Westgate Tower – Wexford's medieval gate

📍 Wexford, Wexford

🏛️ Attraction

Last updated: 28 May 2026

The gate that survived by accident

The tower everyone calls Westgate isn’t the West Gate at all. Its real name is Selskar Gate, and it outlasted the rest of Wexford’s medieval gates for an unglamorous reason: it was never a public gate. Sir Stephen Devereux had it built in the 13th century, on the instructions of King Henry III, as a private, toll-free entrance for the monks of the adjoining Selskar Abbey – not a road into town. So when the town’s public gates were knocked down in the 1700s to let traffic through, this one had no traffic to clear, and was left standing. The actual West Gate – the Cow Gate – stood less than 50 metres away on what’s now the R730; it came down in 1759, and over time its name drifted onto the surviving tower next door.

It’s the last of Wexford’s medieval gates, then, and worth half an hour. Like the others it had a toll-taking area, cells for offenders and rooms for the guards, with a small tower house added on top around the 1300s. A neglected wreck for much of the 20th century, it was restored in the 1980s well enough to win a Europa Nostra Diploma of Merit in 1989, and the gate and its old coach houses now hold the Westgate Heritage Centre.

Inside, and up top

The ground floor shows artefacts dug up around the town and runs an orientation film on Wexford’s history. Fair warning: the film runs close to half an hour, and at least one visitor has found it more thorough than anyone needed – there’s no shame in stepping out early and going up the stairs instead.
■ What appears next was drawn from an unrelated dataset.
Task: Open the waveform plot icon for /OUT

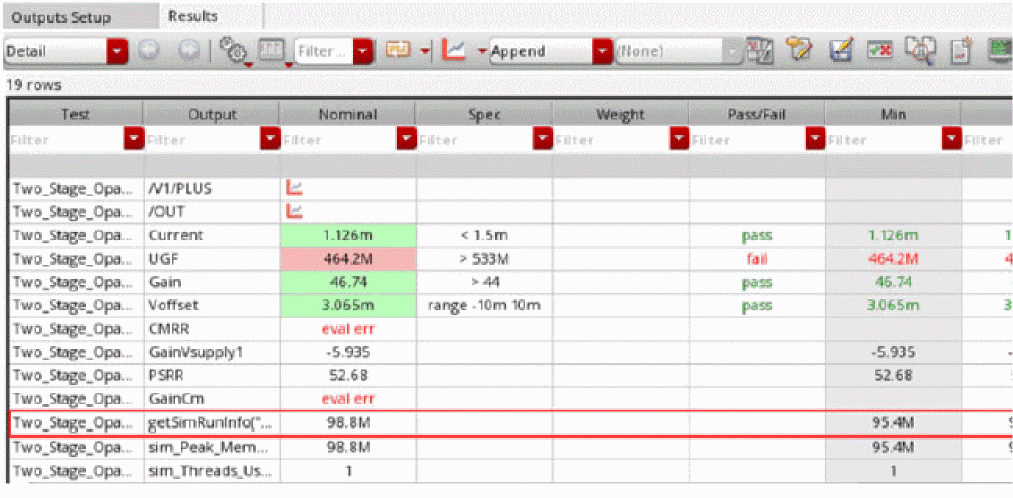Action: [x=295, y=210]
A narrow stone staircase climbs to the reconstructed Norman rooms and out onto the rebuilt battlements. If you do one thing here, do this: the battlements walk runs from the tower through to Selskar Abbey behind it, which is the best of the visit. The centre doubles as a working building too – there’s a music rehearsal space let to local musicians at subsidised rates – so it isn’t only a museum.

One honest catch: you can walk through to the abbey, but the ruins themselves are only opened for guided tours in July and August. Outside those months you’ll see Selskar Abbey from the outside but not get inside it. Opening hours for the tower vary and aren’t reliably posted either, so contact the centre before a special trip.

Visiting

  • Where: Westgate Street, a two-minute walk north of Redmond Square in the centre of Wexford town.
  • Getting there: bus routes 61, 62 and 63 stop at Redmond Square. On-street parking on Westgate Street is limited; the large Pay-and-Display car park at Key West (opposite SuperValu) is the central option, and there’s a barrier-protected car park across Wexford Bridge in Ferrybank, a five-minute walk over.
  • Access: the approach path and ground-floor exhibition are level and wheelchair accessible, but the staircase to the Norman rooms and battlements is original, steep and not suitable for wheelchairs or pushchairs.
  • Dogs: leashed dogs are fine on the outdoor walkway and battlements, but not inside the heritage centre.
  • Facilities: there are toilets in the restored coach houses beside the tower.

Nearby

  • Selskar Abbey – the abbey ruins right behind the tower, reached by the battlements walk (interior by guided tour in summer).
  • National Opera House – Wexford town’s modern landmark and the focus of the autumn opera festival, a short walk away.
  • Irish National Heritage Park – a recreation of 9,000 years of Irish settlement at Ferrycarrig, just outside the town.

Start a Wexford town history walk here rather than finishing it: get the lie of the medieval town from the battlements first, then head down into the streets it once guarded.